(Dataset items)

┏━━

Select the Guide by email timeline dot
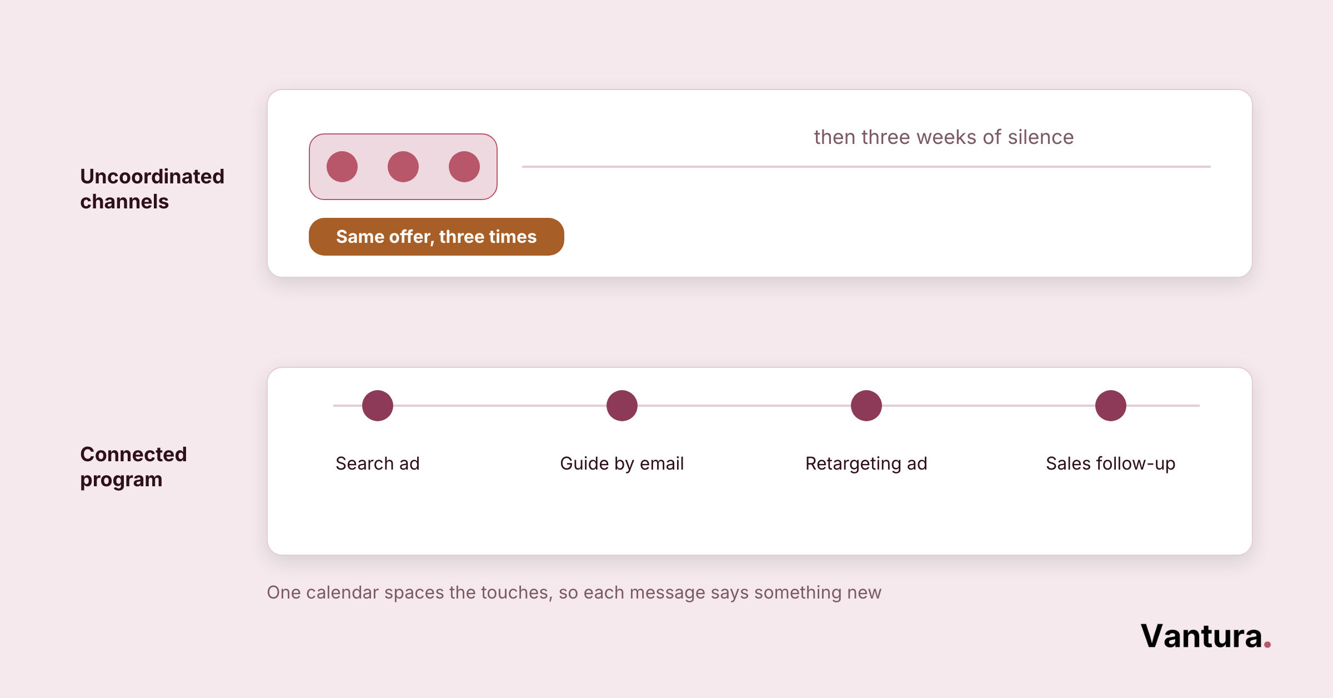 (622, 406)
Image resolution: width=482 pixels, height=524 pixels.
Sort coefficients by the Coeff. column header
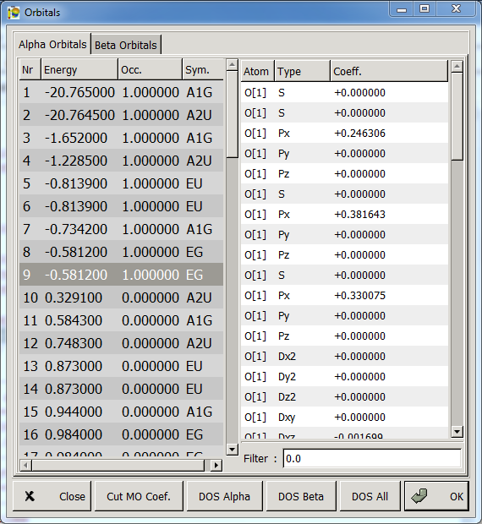389,71
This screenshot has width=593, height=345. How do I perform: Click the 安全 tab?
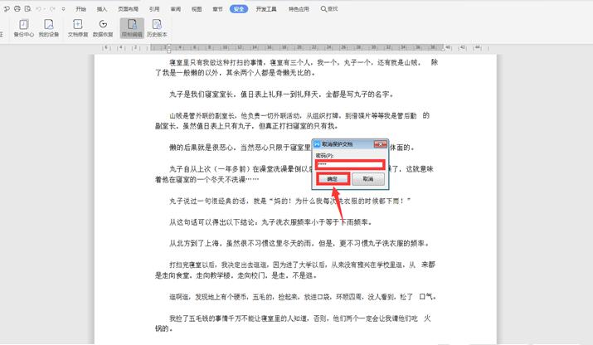[x=239, y=8]
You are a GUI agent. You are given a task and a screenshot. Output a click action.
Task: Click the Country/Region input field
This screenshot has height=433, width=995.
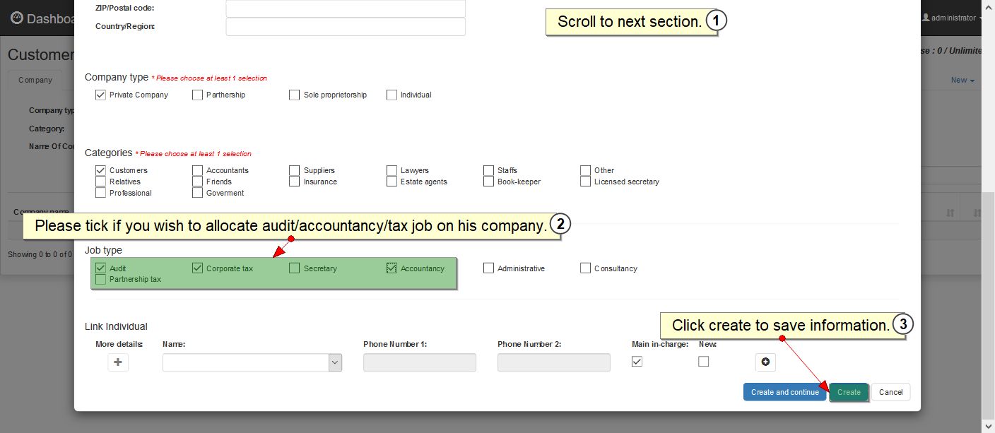346,27
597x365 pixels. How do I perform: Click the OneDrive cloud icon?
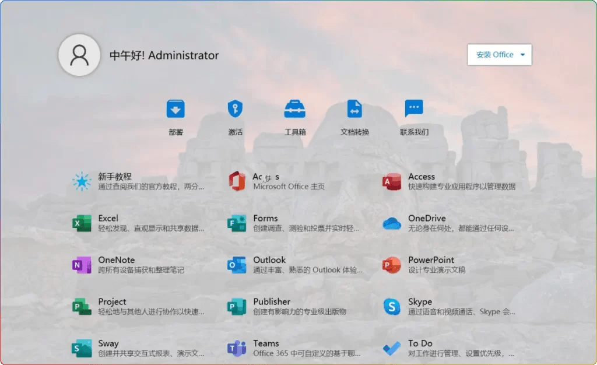(x=392, y=223)
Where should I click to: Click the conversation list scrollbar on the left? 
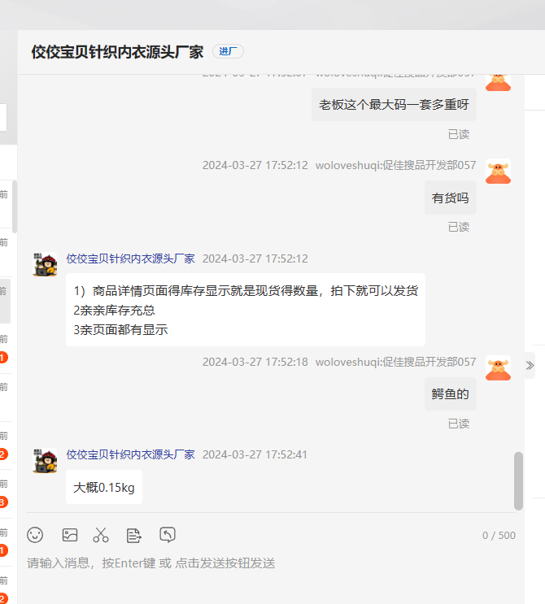(15, 206)
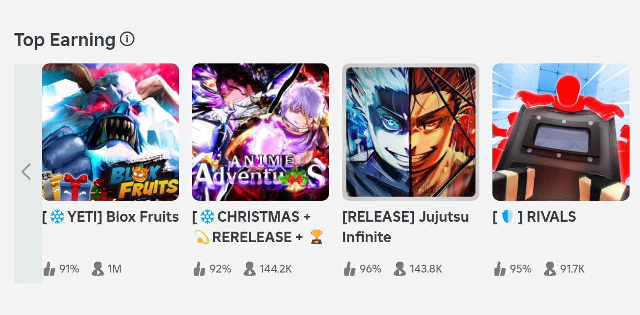Click the thumbs-up icon beside 95%

click(x=500, y=269)
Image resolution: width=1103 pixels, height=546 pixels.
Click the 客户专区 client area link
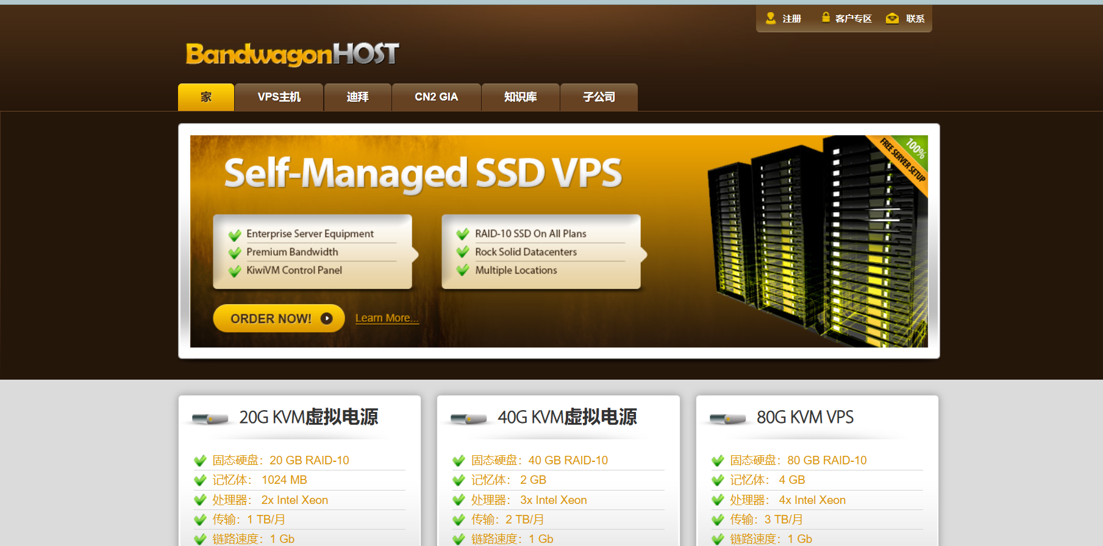coord(853,18)
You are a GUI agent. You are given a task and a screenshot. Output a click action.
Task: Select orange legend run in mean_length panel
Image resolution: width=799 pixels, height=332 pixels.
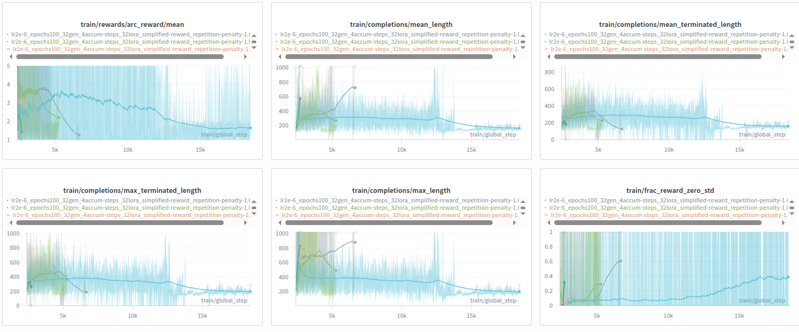pyautogui.click(x=397, y=49)
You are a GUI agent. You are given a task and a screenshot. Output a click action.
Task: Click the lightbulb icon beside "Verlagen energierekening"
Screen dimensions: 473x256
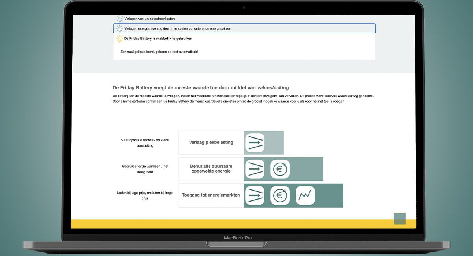(x=119, y=29)
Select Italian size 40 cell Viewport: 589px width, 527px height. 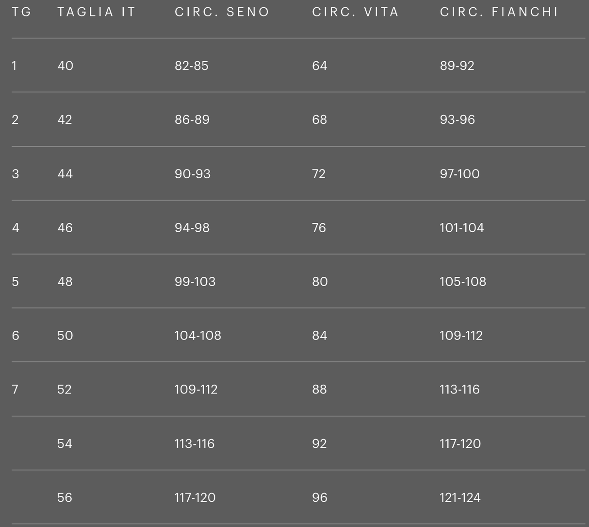[x=65, y=66]
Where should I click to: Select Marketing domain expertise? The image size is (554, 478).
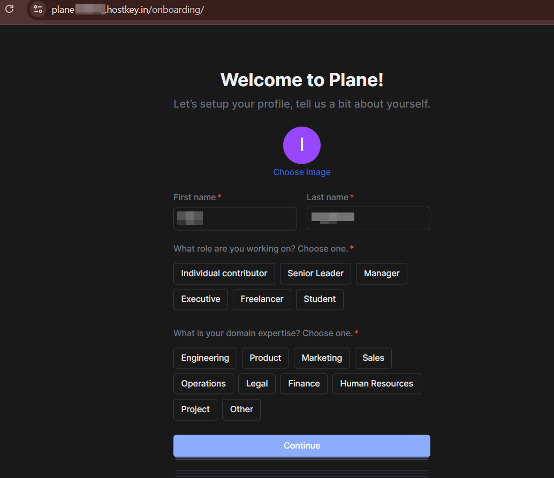pos(322,358)
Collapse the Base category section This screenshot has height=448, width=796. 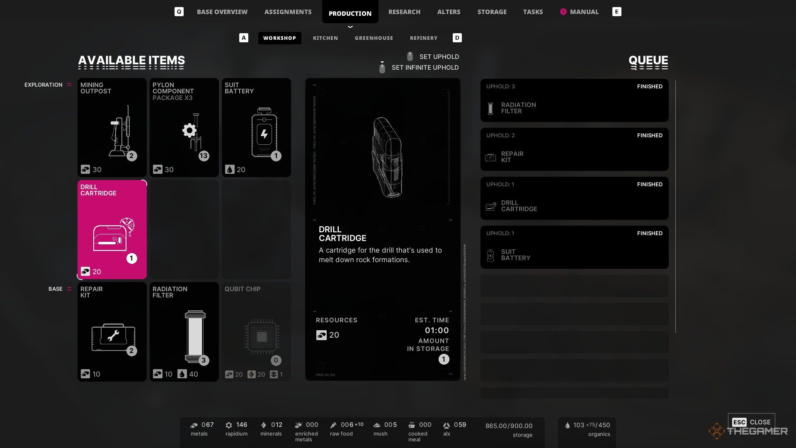[x=69, y=289]
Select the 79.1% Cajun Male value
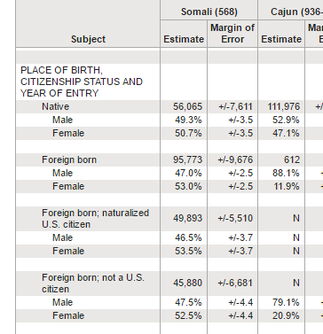 286,302
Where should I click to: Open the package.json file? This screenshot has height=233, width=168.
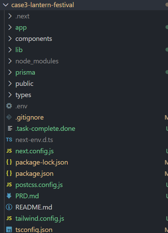coord(34,174)
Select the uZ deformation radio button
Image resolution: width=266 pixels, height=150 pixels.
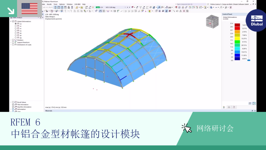pyautogui.click(x=16, y=31)
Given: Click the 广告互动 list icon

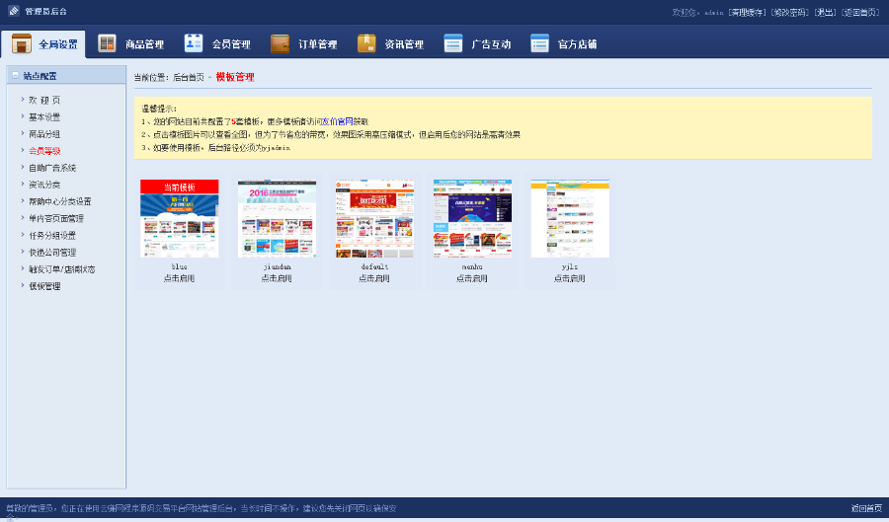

┗━━

What needs to be done – Starting at the first line of the data, set down each line exactly until you have copied the line with "Image resolution: width=1103", but leave the pictures out.

Task output –
Select the Guide by email timeline dot
 (622, 406)
Image resolution: width=482 pixels, height=524 pixels.
Sort coefficients by the Coeff. column header
389,71
This screenshot has width=593, height=345. How do I perform: Click the 安全 tab?
[x=239, y=8]
You are a GUI agent. You are given a task and a screenshot. Output a click action.
Task: Click the Country/Region input field
This screenshot has height=433, width=995.
346,27
597x365 pixels. How do I perform: Click the OneDrive cloud icon?
(x=392, y=223)
Where should I click to: Click the conversation list scrollbar on the left? 
(15, 206)
Click the thumbs-up icon beside 95%

click(x=500, y=269)
Image resolution: width=1103 pixels, height=546 pixels.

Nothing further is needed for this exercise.